Although the newly funded project will not cover their entire service area, Rupe said Ponderosa is looking to apply for more ReConnect funding in the future and keep expanding their broadband capacity in these areas.
“We’re very much invested in the local area and the local community, and it’s important to us that we provide the best opportunity for technology in the places people choose to live,” Rupe said.
According to the USDA, the Reconnect program began in 2019 “to facilitate broadband deployment in areas of rural America that currently do not have sufficient access” with the goal of boosting long-term economic development and opportunities in rural areas.
Maria Gallegos Herrera, the California state director for USDA Rural Development, said that rural communities often lack the same infrastructure that is available in urban areas, like high-speed internet. She said the pandemic especially highlighted “the importance of having that internet access regardless of your ZIP code.”
With the type of broadband infrastructure Ponderosa is deploying through this funding, Rupe said they will be able to meet the needs of any type of customer, whether that be a small business, a business run out of someone’s home or a government entity.
The most recent round of ReConnect grant and loan awards came from the Infrastructure Investment and Jobs Act, commonly known as the Bipartisan Infrastructure Bill/Law. The act included nearly $700 million for projects in 22 states and the Marshall Islands.
“Through the Bipartisan Infrastructure Bill, we have a real opportunity to be able to provide and ensure rural communities — who contribute so much to our economy — are able to have that (internet) access and not be left behind,” Gallegos Herrera said.

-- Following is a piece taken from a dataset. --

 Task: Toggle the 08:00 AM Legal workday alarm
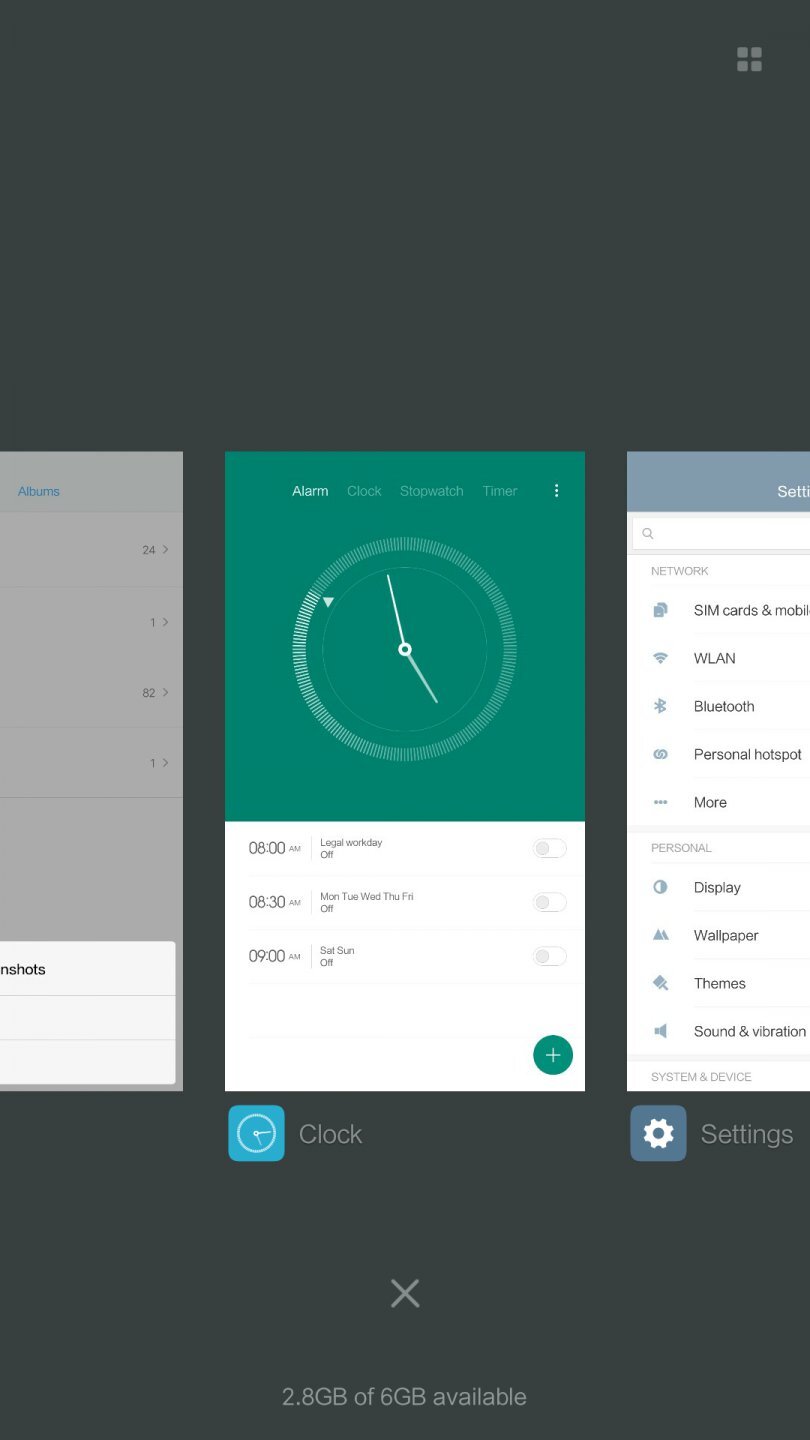click(x=549, y=849)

Eligible projects must be in rural areas that are defined by the USDA as places that are: not cities, towns or incorporated areas with a population greater than 20,000. They also cannot be urbanized areas adjacent to or contiguous with a city or town with a population greater than 50,000.
The project must also be in an area where at least 50% of households lack sufficient broadband service access — defined as download speeds of 100 megabits per second (Mbps) and upload speeds of 20 Mbps — and the proposed network must have the ability to deliver internet speeds of 100 Mbps to all area broadband recipients at the same time.
“We do focus on trying to make sure we are serving rural areas in California … to close the gap and ensure that this access exists for our educators, our farmers, our residents and our students,” Gallegos Herrera said.
Ponderosa also works with the Federal Communications Commission’s (FCC) Affordable Connectivity Program to help households pay for their internet service, which aligns with the ReConnect program’s mission.
The entire project will take Ponderosa about five years to complete, Rupe said. This is because broadband infrastructure work requires extensive planning with engineering design work, a permitting process and the actual construction. Additionally, Rupe said that because their service area goes through federal forest lands, they have to ensure they meet both federal and state requirements.
“We look forward to getting the project started … (and are) trying hard to move as quickly as possible to meet people’s needs,” Rupe said.